On appeal, the plaintiff raises the sole issue of "whether or not the district court committed error in refusing to grant the plaintiff's FRCP [sic] 59(e) motion to vacate the district court's order of summary judgment...." Thus, the only proper issue for consideration, on appeal, is whether the district court abused its discretion in denying Moore's motion to vacate, as all other issues surrounding her claims have been abandoned. McMahon v. Libbey-Owens-Ford Co., 870 F.2d 1073, 1078 n. 1 (6th Cir. 1989) (per curiam); McMurphy v. City of Flushing, 802 F.2d 191, 198-99 (6th Cir. 1986).
The granting of a motion under Fed. R. Civ. P. 59(e) is within the sound discretion of the trial court.
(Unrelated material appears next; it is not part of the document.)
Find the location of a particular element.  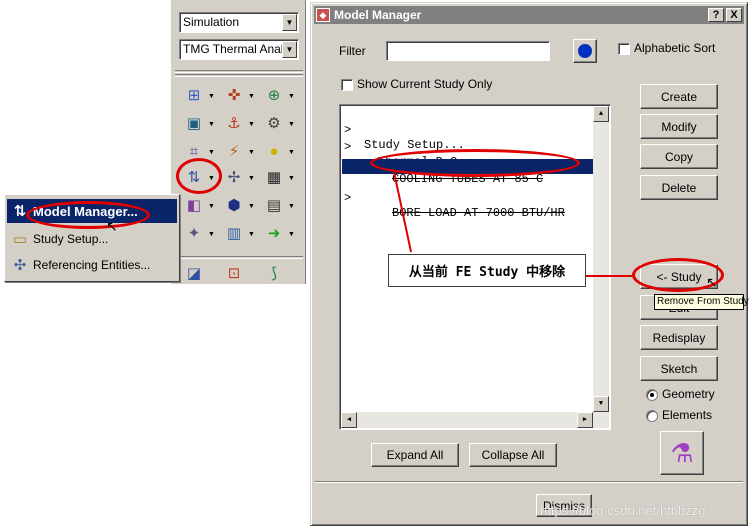

connection-tool-icon: ⊕ is located at coordinates (274, 95).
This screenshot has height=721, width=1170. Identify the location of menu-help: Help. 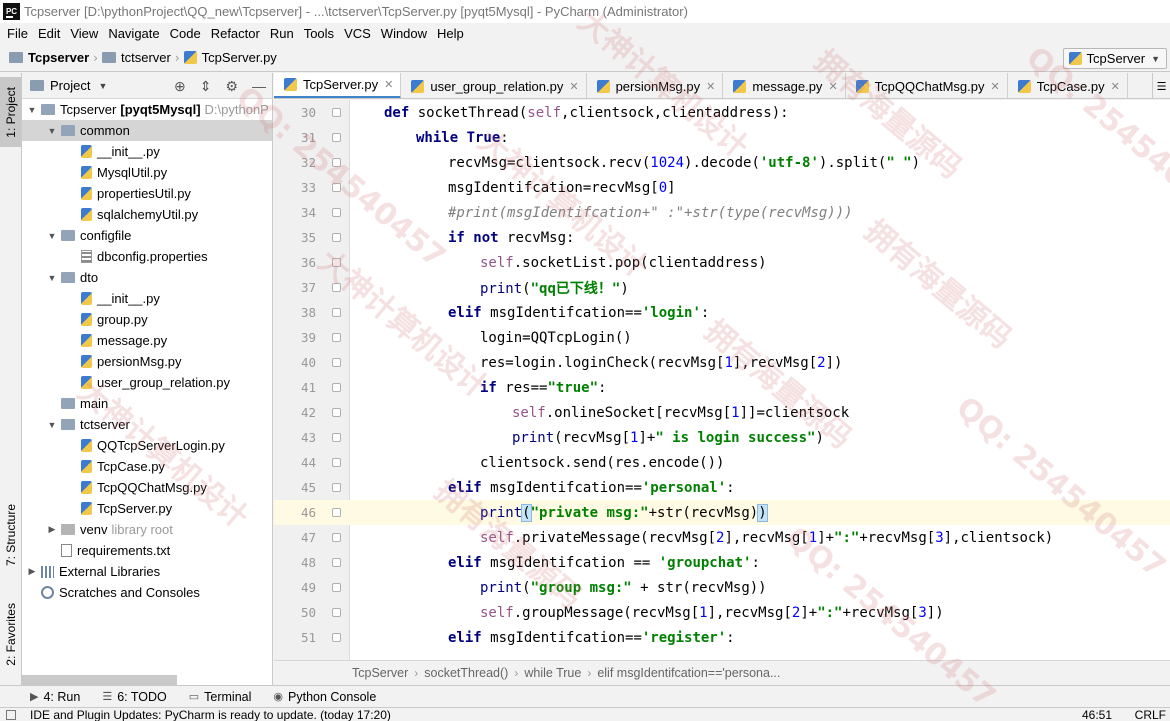
(450, 34).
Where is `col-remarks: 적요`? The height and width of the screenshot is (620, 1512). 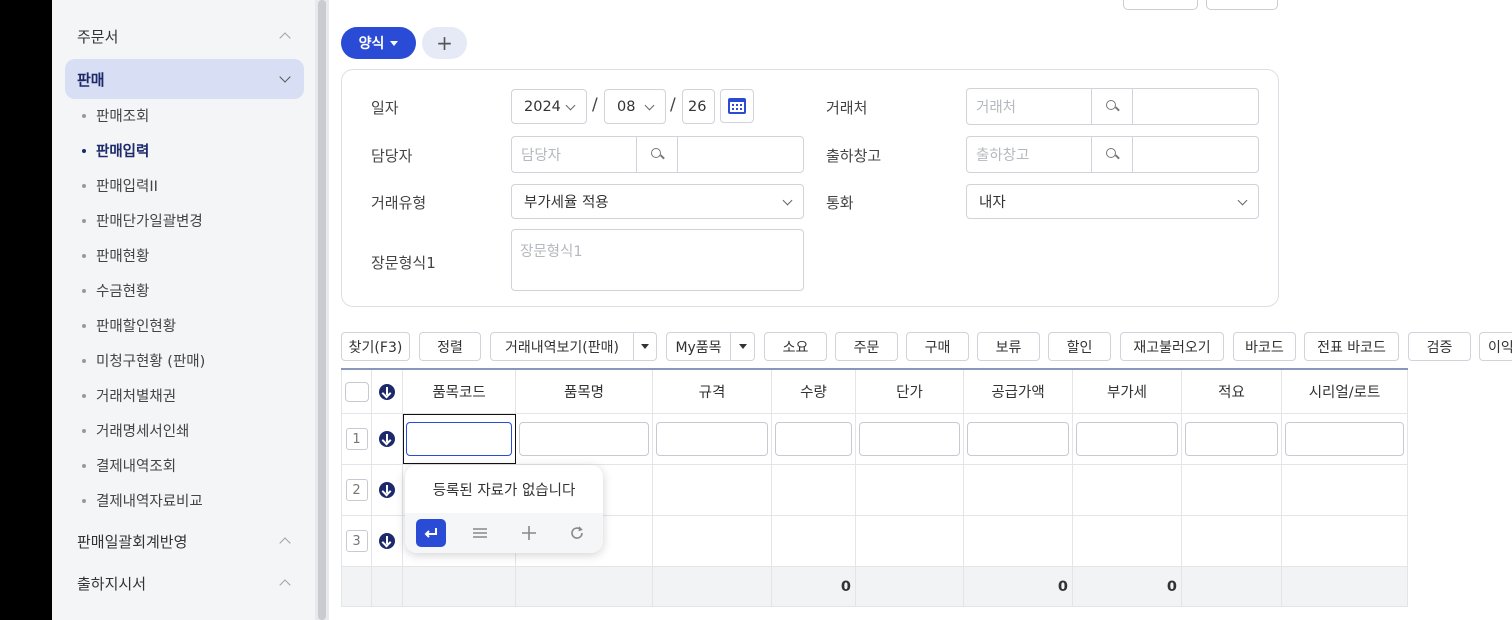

McMahon, 870 F.2d at 1079. As properly noted by the district court, the evidence submitted by Moore in support of her Rule 59 motion is not "newly discovered" and therefore, the district court did not abuse its discretion in denying the motion in this case. Huff v. Metropolitan Life Ins. Co., 675 F.2d 119, 122 (6th Cir. 1982). Moore's "new" legal theories presented in her motion to vacate, specifically that: (1) a fellow employee of Comcast was treated differently as a recipient of medical benefits; and (2) that the defendants made an "enforceable promise to plaintiff" that medical care benefits would be continued while she was on sick leave for her disability, are not proper grounds for granting a motion under Rule 59. Huff, 675 F.2d at 122 n. 6.
Accordingly, the district court's order denying the motion to vacate is hereby affirmed. Rule 9(b) (3), Rules of the Sixth Circuit.